Created on 12-31-2015 03:20 AM - edited 09-16-2022 01:33 AM
In general, you have following options when running R on Hortonworks Data Platform (HDP) -
o RHadoop (rmr) - R program written in MapReduce paradigm. MapReduce is not a vendor specific API and any program written with MapReduce is portable across Hadoop distributions.
https://github.com/RevolutionAnalytics/RHadoop/wiki/rmr
o Hadoop Streaming - R program written to make use of Hadoop Streaming but the program structure still aligns with MapReduce. Above benefit still applies.
o RJDBC - This example does not require the R programs to be written using MapReduce and still remains 100% native R APIs without any third party packages.
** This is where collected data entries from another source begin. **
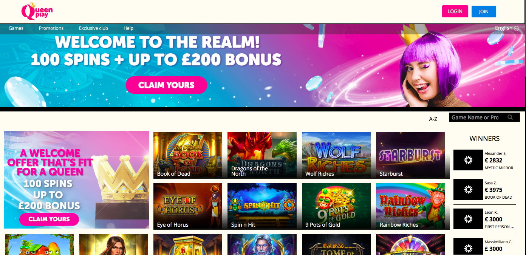The image size is (526, 255).
Task: Open the Promotions menu item
Action: click(x=51, y=28)
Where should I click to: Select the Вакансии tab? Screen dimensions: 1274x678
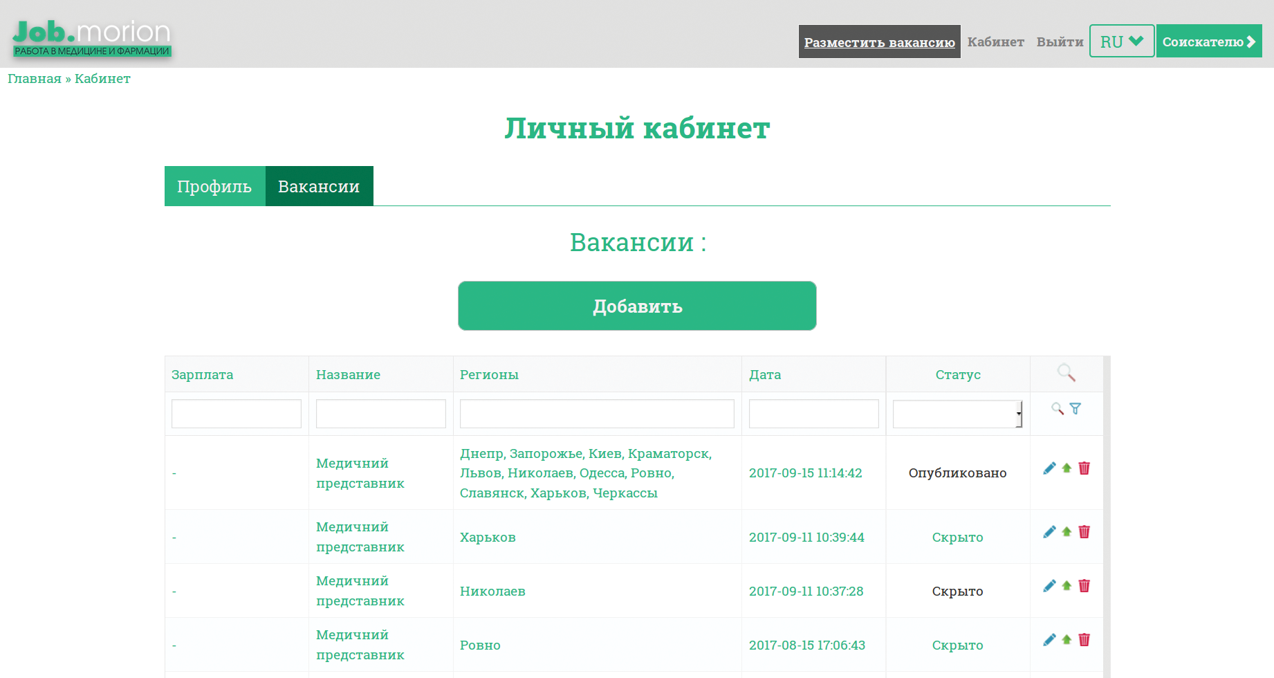319,186
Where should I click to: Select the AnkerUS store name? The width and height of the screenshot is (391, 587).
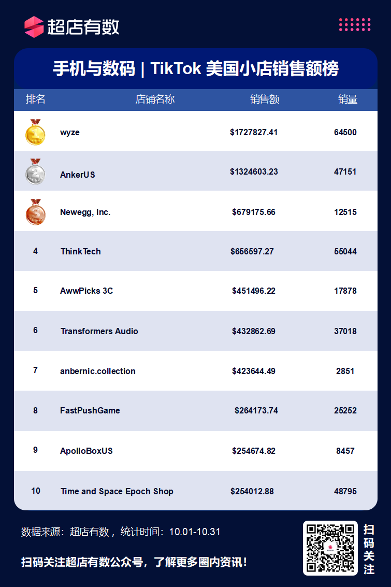[x=78, y=175]
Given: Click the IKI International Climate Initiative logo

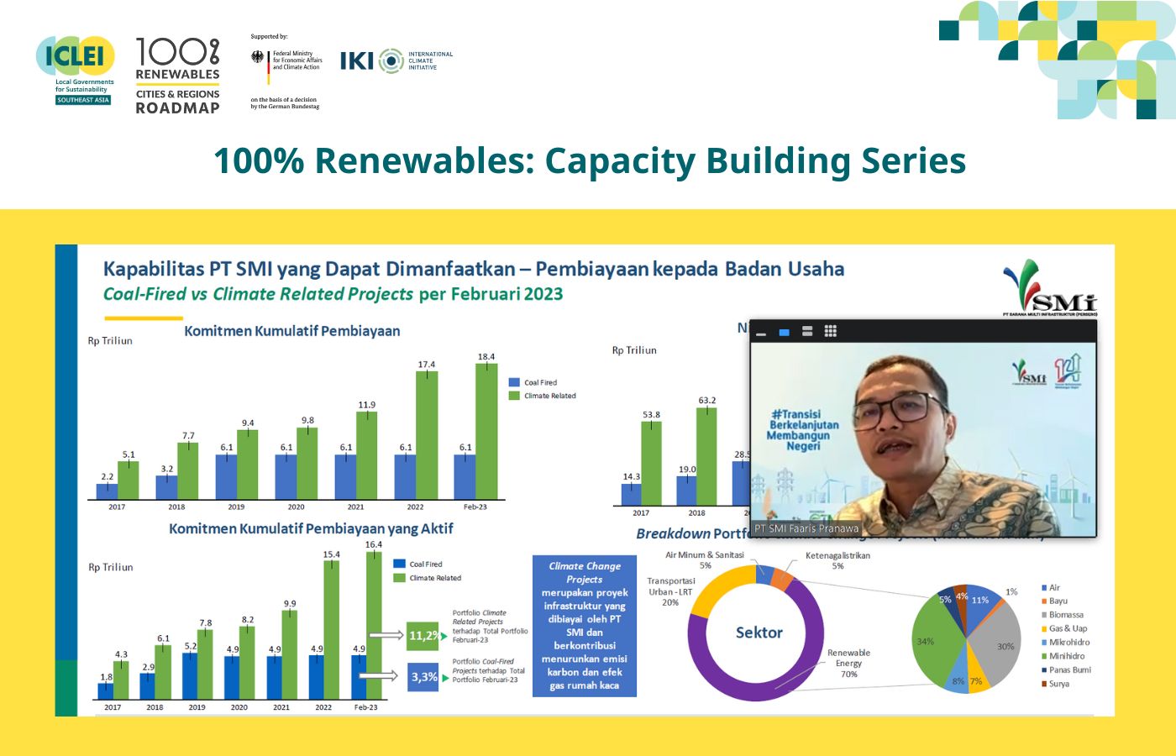Looking at the screenshot, I should (396, 60).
Here is a tutorial with a video, sample data and R script:
http://hortonworks.com/hadoop-tutorial/using-revolution-r-enterprise-tutorial-hortonworks-sandbox/
Using RJDBC, the R program can have Hadoop parallelize pre-processing and filtering. R submits a query to Hive or SparkSQL making use of distributed and parallel processing. Then uses existing R models, as is & without any changes or use of any proprietary APIs. Typically speaking, any data science application involves a ton of prepping which is usually 75% of the work. RJDBC allows pushing that work to Hive to take advantage of distributed computing.
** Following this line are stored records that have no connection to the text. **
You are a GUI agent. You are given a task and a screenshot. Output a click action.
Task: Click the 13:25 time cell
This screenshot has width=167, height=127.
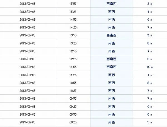pyautogui.click(x=73, y=43)
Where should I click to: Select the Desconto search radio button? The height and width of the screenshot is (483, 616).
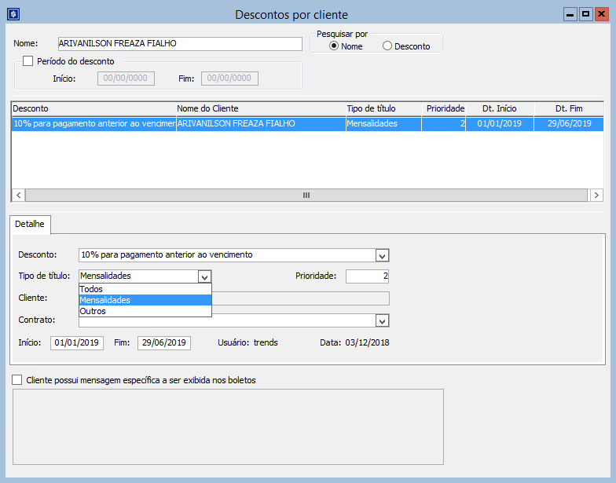click(387, 46)
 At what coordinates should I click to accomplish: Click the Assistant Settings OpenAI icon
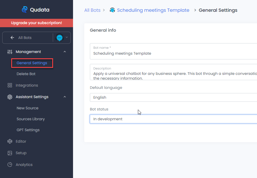click(10, 97)
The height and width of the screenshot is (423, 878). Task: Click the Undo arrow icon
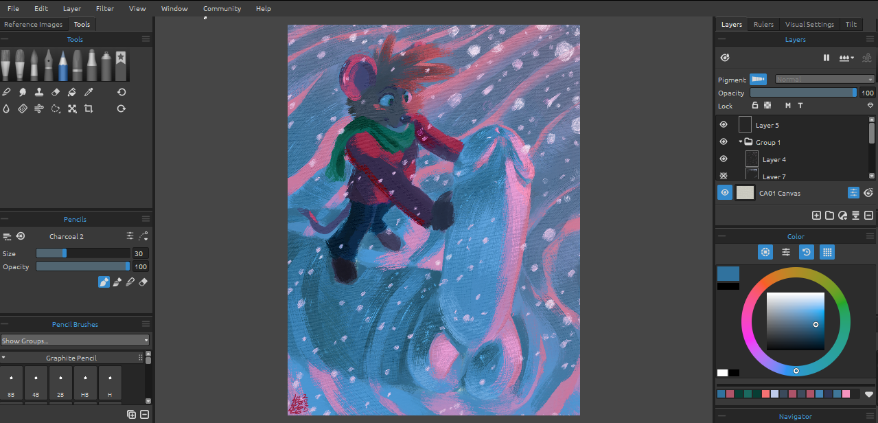(122, 92)

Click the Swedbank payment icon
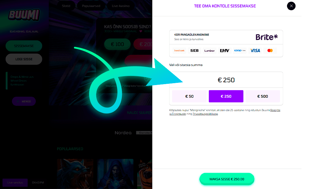[x=179, y=50]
o Spark R - Lastly, the Spark R interface which is a newer component in Spark. SparkR is an R package that provides a light-weight frontend to use Apache Spark from R. This component is available since Spark 1.4.1 (current version 1.5.2)
Here are some details on it -
https://spark.apache.org/docs/latest/sparkr.html
And the available API -
Created on 03-03-2016 02:49 AM
Also, checkout SparkR section in A Lap Around Apache Spark tutorial.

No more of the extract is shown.